* TEXT EXCERPT:
+===+

Amos Mūhìnga Kìmunya (born March 6, 1962) is a Kenyan politician and a former Majority Leader of the National Assembly of Kenya under the Jubilee Party and former Member of Parliament for Kipipiri Constituency. He also previously served as Kenya's Minister of Trade. He was Minister of Finance from 2006 to July 2008, when he resigned due to the Grand Regency Hotel scandal. Previously, he was the Minister of Lands and Settlement. In 2019, Amos Kìmunya graduated from the United States International University (Nairobi) with a PhD in Business Administration. On June 22, Kìmunya replaced Aden Duale as the majority leader of the National Assembly.

==Early life and education==

Kìmunya was born in Kiambu and around the same time, his family relocated to the new Nyandarua District, where he grew up. He attended Njabini Boys High School in the 1980s before joining the University of Nairobi.

He holds a Bachelor of Commerce (Accounting option) from the University of Nairobi. He is also a Certified Public Accountant (CPA) and a Certified Public Secretary (CPS). He previously served as the Chairperson of ICPAK which is the national body of Certified Public Accountants. In 2014, he was awarded a Global Executive Masters of Business Administration (GEMBA) from the United States International University Africa. He was the top student that year in the program with a GPA of 4.0.

==Political career==

When the National Rainbow Coalition (NARC) won the December 2002 general election, President Mwai Kibaki appointed Kìmunya as the Minister of Lands and Settlement. He had been elected Member of Parliament for Kipipiri Constituency. On February 14, 2006 he was appointed as Minister of Finance by President Mwai Kibaki following the resignation of David Mwiraria, who had resigned to pave way for investigation into the Anglo Leasing Scandal.

+===+

* RECORDED INFORMATION:
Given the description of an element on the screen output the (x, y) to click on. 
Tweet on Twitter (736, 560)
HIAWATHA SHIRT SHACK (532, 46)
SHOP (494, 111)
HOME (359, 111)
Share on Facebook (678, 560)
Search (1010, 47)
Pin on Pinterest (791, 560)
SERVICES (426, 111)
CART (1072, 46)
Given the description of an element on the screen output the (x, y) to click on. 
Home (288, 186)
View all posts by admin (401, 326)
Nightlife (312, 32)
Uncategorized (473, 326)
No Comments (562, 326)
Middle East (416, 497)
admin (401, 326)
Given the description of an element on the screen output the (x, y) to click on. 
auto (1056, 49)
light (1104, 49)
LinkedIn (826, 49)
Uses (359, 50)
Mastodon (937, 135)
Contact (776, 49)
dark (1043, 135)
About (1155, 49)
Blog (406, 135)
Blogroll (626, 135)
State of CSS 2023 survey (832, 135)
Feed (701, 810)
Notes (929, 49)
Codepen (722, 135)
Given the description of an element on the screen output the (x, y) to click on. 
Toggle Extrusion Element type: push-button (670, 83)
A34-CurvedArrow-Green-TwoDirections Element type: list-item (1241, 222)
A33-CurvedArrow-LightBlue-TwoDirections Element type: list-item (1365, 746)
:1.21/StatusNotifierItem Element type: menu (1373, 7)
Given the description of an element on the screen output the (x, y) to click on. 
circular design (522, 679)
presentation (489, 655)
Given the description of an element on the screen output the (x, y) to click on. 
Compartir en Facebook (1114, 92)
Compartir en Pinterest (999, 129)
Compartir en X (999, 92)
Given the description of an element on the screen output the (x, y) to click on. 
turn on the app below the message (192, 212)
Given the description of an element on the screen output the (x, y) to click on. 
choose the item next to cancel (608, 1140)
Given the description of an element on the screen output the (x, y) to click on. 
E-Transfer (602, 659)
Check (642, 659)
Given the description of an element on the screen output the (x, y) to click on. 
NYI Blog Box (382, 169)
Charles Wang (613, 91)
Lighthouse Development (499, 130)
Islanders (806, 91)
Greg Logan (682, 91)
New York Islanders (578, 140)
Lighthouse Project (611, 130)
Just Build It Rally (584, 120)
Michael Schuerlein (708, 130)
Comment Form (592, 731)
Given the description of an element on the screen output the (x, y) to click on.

+===+

* REQUIRED ACTION 1: Write out the part of the Amos Kìmunya text starting at "Amos Mūhìnga Kìmunya" and ending at "joining the University of Nairobi.".
* REQUIRED ACTION 2: In the Amos Kìmunya text, who appointed Kìmunya as Minister of Lands and Settlement?

* WRITTEN SOLUTION 1:
Amos Mūhìnga Kìmunya (born March 6, 1962) is a Kenyan politician and a former Majority Leader of the National Assembly of Kenya under the Jubilee Party and former Member of Parliament for Kipipiri Constituency. He also previously served as Kenya's Minister of Trade. He was Minister of Finance from 2006 to July 2008, when he resigned due to the Grand Regency Hotel scandal. Previously, he was the Minister of Lands and Settlement. In 2019, Amos Kìmunya graduated from the United States International University (Nairobi) with a PhD in Business Administration. On June 22, Kìmunya replaced Aden Duale as the majority leader of the National Assembly.

==Early life and education==

Kìmunya was born in Kiambu and around the same time, his family relocated to the new Nyandarua District, where he grew up. He attended Njabini Boys High School in the 1980s before joining the University of Nairobi.

* WRITTEN SOLUTION 2: President Mwai Kibaki appointed him.